It’s 10 o’clock. Do you know where your packets are? Actually, if you run a network of any size, it doesn’t matter what time it is, because you probably don’t know where your packets are — unless of course you’ve checked your network for leaks. Bill Cheswick, chief scientist at Lumeta, says he knows how to find your leaks, and he’s inspired the software that will help you find them.
What Cheswick does seems simple on the face of it. He uses the familiar traceroute function to explore the ends of the network, but his innovation goes beyond just using the traceroute command. Working from an inventory of network nodes, he uses spoofed addresses from both inside and outside the network to see where those queries show up. The key is that if a query from one side of the network ends up on the wrong side, there’s a network leak.

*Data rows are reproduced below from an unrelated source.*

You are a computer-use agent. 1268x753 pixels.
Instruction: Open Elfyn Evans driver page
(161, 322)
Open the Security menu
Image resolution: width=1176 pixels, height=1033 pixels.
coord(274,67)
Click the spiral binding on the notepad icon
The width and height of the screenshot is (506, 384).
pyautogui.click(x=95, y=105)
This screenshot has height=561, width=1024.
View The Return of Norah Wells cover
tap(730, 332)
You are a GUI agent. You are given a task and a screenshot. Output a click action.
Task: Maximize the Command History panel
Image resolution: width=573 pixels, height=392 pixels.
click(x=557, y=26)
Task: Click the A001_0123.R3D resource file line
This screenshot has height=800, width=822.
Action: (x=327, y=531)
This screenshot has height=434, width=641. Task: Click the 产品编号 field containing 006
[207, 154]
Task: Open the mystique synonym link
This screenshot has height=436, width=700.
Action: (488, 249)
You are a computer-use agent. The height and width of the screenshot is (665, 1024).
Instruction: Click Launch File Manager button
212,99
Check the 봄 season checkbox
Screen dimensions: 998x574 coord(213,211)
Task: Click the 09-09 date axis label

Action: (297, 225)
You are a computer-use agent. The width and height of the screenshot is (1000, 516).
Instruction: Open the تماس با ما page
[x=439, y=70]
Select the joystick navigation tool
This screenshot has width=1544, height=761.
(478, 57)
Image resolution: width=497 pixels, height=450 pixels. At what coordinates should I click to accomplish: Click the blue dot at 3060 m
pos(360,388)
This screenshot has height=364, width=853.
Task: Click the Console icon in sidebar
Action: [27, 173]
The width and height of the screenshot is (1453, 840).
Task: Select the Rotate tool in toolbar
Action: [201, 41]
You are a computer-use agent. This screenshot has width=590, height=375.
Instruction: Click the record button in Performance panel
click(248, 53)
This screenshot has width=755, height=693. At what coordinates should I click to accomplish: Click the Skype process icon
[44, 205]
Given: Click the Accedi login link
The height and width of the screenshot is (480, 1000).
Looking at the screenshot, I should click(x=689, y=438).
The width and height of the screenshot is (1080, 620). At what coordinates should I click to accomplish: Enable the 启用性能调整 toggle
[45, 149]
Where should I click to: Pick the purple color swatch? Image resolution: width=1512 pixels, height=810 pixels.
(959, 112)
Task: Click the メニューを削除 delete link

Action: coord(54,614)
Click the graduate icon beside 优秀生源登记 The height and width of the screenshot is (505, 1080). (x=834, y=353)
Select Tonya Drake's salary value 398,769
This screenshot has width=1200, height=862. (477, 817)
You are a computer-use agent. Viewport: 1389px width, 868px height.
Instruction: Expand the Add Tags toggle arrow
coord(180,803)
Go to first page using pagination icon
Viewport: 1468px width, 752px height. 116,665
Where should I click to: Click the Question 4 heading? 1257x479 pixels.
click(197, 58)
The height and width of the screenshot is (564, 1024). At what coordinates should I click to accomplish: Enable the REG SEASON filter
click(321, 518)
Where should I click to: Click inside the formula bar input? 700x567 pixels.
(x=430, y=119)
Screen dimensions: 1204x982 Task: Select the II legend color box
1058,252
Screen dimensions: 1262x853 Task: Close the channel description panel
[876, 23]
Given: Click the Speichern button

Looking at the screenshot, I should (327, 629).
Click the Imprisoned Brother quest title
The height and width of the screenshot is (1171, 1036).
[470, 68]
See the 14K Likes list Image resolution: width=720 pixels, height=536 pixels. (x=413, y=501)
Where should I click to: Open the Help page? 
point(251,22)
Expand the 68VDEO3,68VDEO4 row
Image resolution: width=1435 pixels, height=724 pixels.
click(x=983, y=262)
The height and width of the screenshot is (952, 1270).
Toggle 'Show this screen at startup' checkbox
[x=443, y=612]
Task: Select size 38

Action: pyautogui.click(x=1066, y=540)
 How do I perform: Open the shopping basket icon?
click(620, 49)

To accomplish this, Lumeta uses a new collection of appliances, called IP Sonar, which are placed in spots both inside and outside the network. The appliances communicate with a server that reports on what they find. To check for leaks, the appliances send traceroute requests to each IP address on the network and then look for responses. Network leaks show up in one of two ways. Either a test from inside the network would report passing through nodes outside the network, or tests from outside would appear inside the network (which shouldn’t happen if the firewall is properly configured).
Cheswick says that there are plenty of circumstances that cause packets to leak from a network. The most common problem is devices that have connections to both the internal network and to the Internet. Although such devices may not normally pass packets between networks, under some circumstances they might. Other reasons can include poorly configured routers or firewalls. “We find a lot of routing loops,” Cheswick says.
The appeal of IP Sonar is that it produces what Cheswick calls a cleaner network. He says that companies can plug holes that could let worms inside. He says they can also find links to the Internet that shouldn’t be there, routers that shouldn’t exist, and computers that should have been removed. “It’s network hygiene,” Cheswick says.
Cheswick notes that companies that combine networks through acquisitions benefit greatly from this approach. The government is also a big user, although the government won’t say exactly what their results are. Cheswick did say that government users have had one comment. “They said the republic was safer because of it,” he says.